Exercise: What is needed here is an exact copy of all the data.

Excerpted records:
┌──

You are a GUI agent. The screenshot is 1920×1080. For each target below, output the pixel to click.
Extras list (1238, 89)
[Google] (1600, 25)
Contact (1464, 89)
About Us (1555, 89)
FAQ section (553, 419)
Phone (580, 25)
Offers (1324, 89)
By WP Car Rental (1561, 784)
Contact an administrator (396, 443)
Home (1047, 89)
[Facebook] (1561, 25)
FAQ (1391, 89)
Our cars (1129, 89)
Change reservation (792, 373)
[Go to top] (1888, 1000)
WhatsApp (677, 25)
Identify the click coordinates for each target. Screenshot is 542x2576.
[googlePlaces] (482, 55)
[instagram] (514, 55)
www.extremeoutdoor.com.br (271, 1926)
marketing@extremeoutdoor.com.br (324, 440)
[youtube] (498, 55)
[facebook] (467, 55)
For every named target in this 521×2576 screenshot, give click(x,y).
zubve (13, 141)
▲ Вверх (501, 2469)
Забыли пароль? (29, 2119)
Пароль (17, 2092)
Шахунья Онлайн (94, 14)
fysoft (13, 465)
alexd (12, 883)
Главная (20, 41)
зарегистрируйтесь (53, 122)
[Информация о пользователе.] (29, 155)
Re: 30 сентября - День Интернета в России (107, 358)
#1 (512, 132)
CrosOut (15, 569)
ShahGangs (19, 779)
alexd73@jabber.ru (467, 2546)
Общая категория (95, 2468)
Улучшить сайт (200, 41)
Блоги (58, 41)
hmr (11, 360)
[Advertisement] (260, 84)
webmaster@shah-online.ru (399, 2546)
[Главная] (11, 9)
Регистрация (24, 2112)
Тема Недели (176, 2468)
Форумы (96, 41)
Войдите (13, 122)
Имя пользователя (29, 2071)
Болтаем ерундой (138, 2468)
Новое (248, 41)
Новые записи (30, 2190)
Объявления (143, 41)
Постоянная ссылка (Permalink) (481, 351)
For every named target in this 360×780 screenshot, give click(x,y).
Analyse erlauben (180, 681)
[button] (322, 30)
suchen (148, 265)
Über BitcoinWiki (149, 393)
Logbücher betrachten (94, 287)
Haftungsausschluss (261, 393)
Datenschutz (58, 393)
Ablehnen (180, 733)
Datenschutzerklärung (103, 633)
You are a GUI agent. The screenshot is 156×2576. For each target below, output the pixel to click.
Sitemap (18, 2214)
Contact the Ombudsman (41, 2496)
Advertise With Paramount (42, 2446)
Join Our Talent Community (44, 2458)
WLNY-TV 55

└──

Exercise result:
You are a GUI agent. The screenshot is 1920×1080. For each target below, output the pixel to click.
Extras list (1238, 89)
[Google] (1600, 25)
Contact (1464, 89)
About Us (1555, 89)
FAQ section (553, 419)
Phone (580, 25)
Offers (1324, 89)
By WP Car Rental (1561, 784)
Contact an administrator (396, 443)
Home (1047, 89)
[Facebook] (1561, 25)
FAQ (1391, 89)
Our cars (1129, 89)
Change reservation (792, 373)
[Go to top] (1888, 1000)
WhatsApp (677, 25)
Identify the click coordinates for each target. Screenshot is 542x2576.
[googlePlaces] (482, 55)
[instagram] (514, 55)
www.extremeoutdoor.com.br (271, 1926)
marketing@extremeoutdoor.com.br (324, 440)
[youtube] (498, 55)
[facebook] (467, 55)
For every named target in this 521×2576 screenshot, give click(x,y).
zubve (13, 141)
▲ Вверх (501, 2469)
Забыли пароль? (29, 2119)
Пароль (17, 2092)
Шахунья Онлайн (94, 14)
fysoft (13, 465)
alexd (12, 883)
Главная (20, 41)
зарегистрируйтесь (53, 122)
[Информация о пользователе.] (29, 155)
Re: 30 сентября - День Интернета в России (107, 358)
#1 (512, 132)
CrosOut (15, 569)
ShahGangs (19, 779)
alexd73@jabber.ru (467, 2546)
Общая категория (95, 2468)
Улучшить сайт (200, 41)
Блоги (58, 41)
hmr (11, 360)
[Advertisement] (260, 84)
webmaster@shah-online.ru (399, 2546)
[Главная] (11, 9)
Регистрация (24, 2112)
Тема Недели (176, 2468)
Форумы (96, 41)
Войдите (13, 122)
Имя пользователя (29, 2071)
Болтаем ерундой (138, 2468)
Новое (248, 41)
Новые записи (30, 2190)
Объявления (143, 41)
Постоянная ссылка (Permalink) (481, 351)
For every named target in this 360×780 screenshot, give click(x,y).
Analyse erlauben (180, 681)
[button] (322, 30)
suchen (148, 265)
Über BitcoinWiki (149, 393)
Logbücher betrachten (94, 287)
Haftungsausschluss (261, 393)
Datenschutz (58, 393)
Ablehnen (180, 733)
Datenschutzerklärung (103, 633)
You are a GUI agent. The screenshot is 156×2576. For each target below, output the pixel to click.
Sitemap (18, 2214)
Contact the Ombudsman (41, 2496)
Advertise With Paramount (42, 2446)
Join Our Talent Community (44, 2458)
WLNY-TV 55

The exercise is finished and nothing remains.